** start **

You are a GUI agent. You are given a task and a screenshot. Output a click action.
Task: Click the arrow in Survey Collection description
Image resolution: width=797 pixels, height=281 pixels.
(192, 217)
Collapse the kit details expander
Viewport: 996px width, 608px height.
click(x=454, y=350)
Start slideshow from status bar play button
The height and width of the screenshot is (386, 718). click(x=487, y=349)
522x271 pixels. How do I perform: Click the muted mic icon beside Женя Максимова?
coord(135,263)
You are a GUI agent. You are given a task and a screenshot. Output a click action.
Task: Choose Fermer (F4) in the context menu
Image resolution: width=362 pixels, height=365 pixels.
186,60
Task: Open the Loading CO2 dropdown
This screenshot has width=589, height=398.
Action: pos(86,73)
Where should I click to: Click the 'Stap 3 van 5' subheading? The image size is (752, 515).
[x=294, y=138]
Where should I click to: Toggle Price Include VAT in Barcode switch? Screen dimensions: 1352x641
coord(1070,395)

** end **

Format the part of the records that opens with the line containing "Task: Open the Loading CO2 dropdown" and runs through the end of the records as a Markdown table, with columns named Row and Entry. Leave out any blank lines.

Result for this exercise:
| Row | Entry |
|---|---|
| 1 | Task: Open the Loading CO2 dropdown |
| 2 | This screenshot has width=589, height=398. |
| 3 | Action: pos(86,73) |
| 4 | Where should I click to: Click the 'Stap 3 van 5' subheading? The image size is (752, 515). |
| 5 | [x=294, y=138] |
| 6 | Where should I click to: Toggle Price Include VAT in Barcode switch? Screen dimensions: 1352x641 |
| 7 | coord(1070,395) |